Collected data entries
------

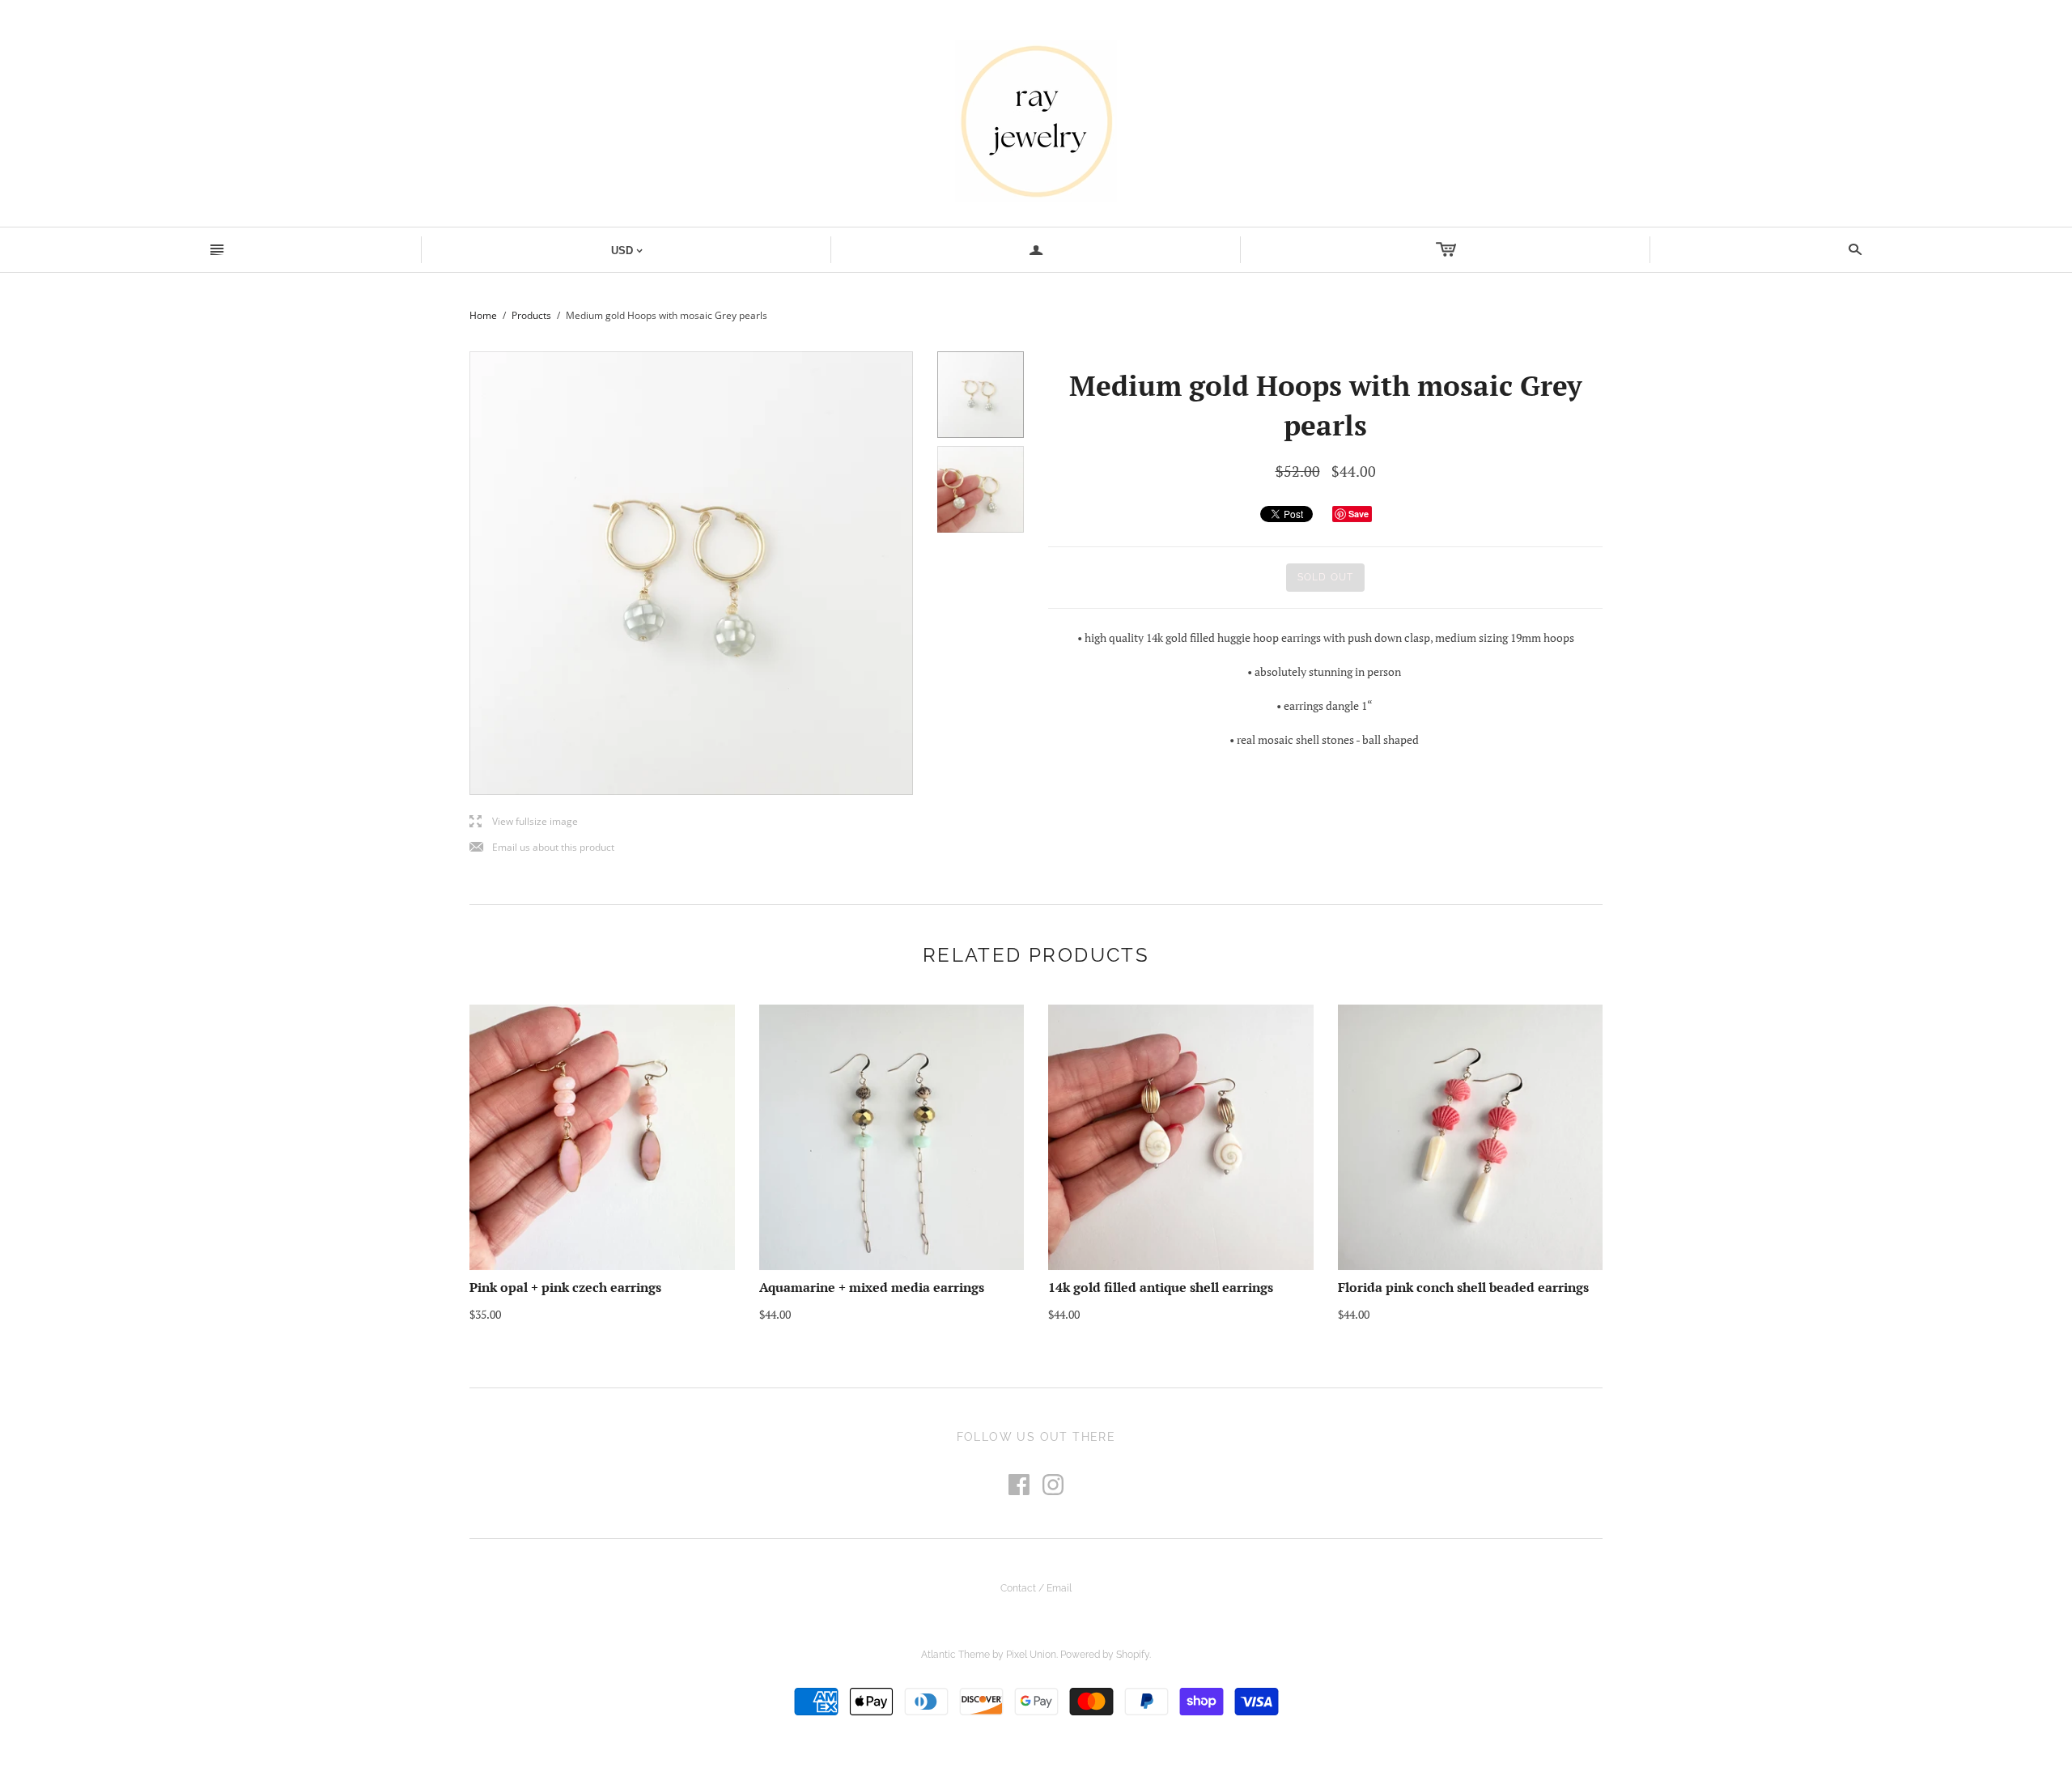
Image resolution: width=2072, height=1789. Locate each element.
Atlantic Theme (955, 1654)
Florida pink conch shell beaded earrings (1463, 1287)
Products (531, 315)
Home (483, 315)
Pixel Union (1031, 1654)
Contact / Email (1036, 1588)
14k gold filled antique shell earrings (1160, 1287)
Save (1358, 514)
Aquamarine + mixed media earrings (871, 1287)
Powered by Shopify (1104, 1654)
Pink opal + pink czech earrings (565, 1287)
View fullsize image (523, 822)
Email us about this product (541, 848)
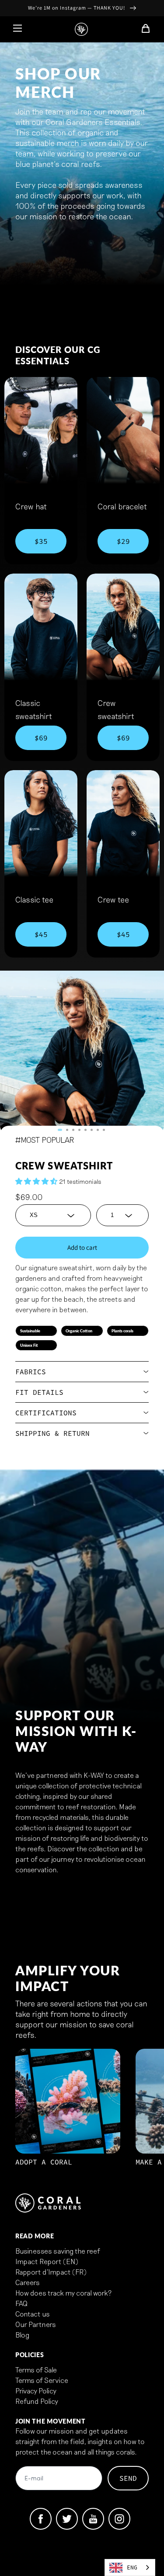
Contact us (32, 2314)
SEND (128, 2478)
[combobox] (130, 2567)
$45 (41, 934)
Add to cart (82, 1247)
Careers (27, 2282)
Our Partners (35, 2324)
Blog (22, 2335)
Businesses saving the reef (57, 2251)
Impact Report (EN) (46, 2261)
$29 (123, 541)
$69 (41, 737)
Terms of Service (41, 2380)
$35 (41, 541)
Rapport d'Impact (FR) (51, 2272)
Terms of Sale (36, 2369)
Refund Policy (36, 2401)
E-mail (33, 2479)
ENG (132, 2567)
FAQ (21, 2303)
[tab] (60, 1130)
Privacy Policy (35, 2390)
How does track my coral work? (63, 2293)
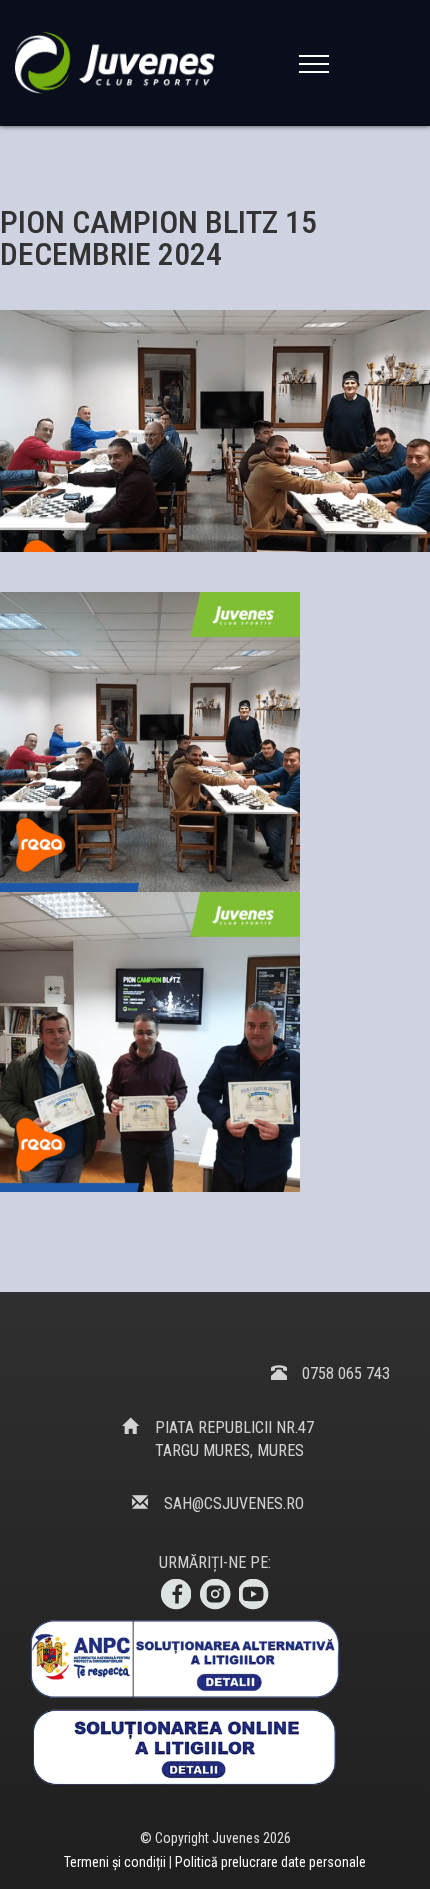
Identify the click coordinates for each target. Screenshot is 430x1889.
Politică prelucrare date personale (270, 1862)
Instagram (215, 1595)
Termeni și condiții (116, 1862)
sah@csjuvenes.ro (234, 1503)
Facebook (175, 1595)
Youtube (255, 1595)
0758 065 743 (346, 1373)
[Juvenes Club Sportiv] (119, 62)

------

> **What the task asks**: Drop the images and quote the entries word for word.

> **Answer space**:
Image resolution: width=2072, height=1789. Locate each element.
Atlantic Theme (955, 1654)
Florida pink conch shell beaded earrings (1463, 1287)
Products (531, 315)
Home (483, 315)
Pixel Union (1031, 1654)
Contact / Email (1036, 1588)
14k gold filled antique shell earrings (1160, 1287)
Save (1358, 514)
Aquamarine + mixed media earrings (871, 1287)
Powered by Shopify (1104, 1654)
Pink opal + pink czech earrings (565, 1287)
View fullsize image (523, 822)
Email us about this product (541, 848)
Contact us (32, 2314)
SEND (128, 2478)
[combobox] (130, 2567)
$45 (41, 934)
Add to cart (82, 1247)
Careers (27, 2282)
Our Partners (35, 2324)
Blog (22, 2335)
Businesses saving the reef (57, 2251)
Impact Report (EN) (46, 2261)
$29 (123, 541)
$69 (41, 737)
Terms of Service (41, 2380)
$35 (41, 541)
Rapport d'Impact (FR) (51, 2272)
Terms of Sale (36, 2369)
Refund Policy (36, 2401)
E-mail (33, 2479)
ENG (132, 2567)
FAQ (21, 2303)
[tab] (60, 1130)
Privacy Policy (35, 2390)
How does track my coral work? (63, 2293)
Identify the click coordinates for each target. Screenshot is 430x1889.
Politică prelucrare date personale (270, 1862)
Instagram (215, 1595)
Termeni și condiții (116, 1862)
sah@csjuvenes.ro (234, 1503)
Facebook (175, 1595)
Youtube (255, 1595)
0758 065 743 (346, 1373)
[Juvenes Club Sportiv] (119, 62)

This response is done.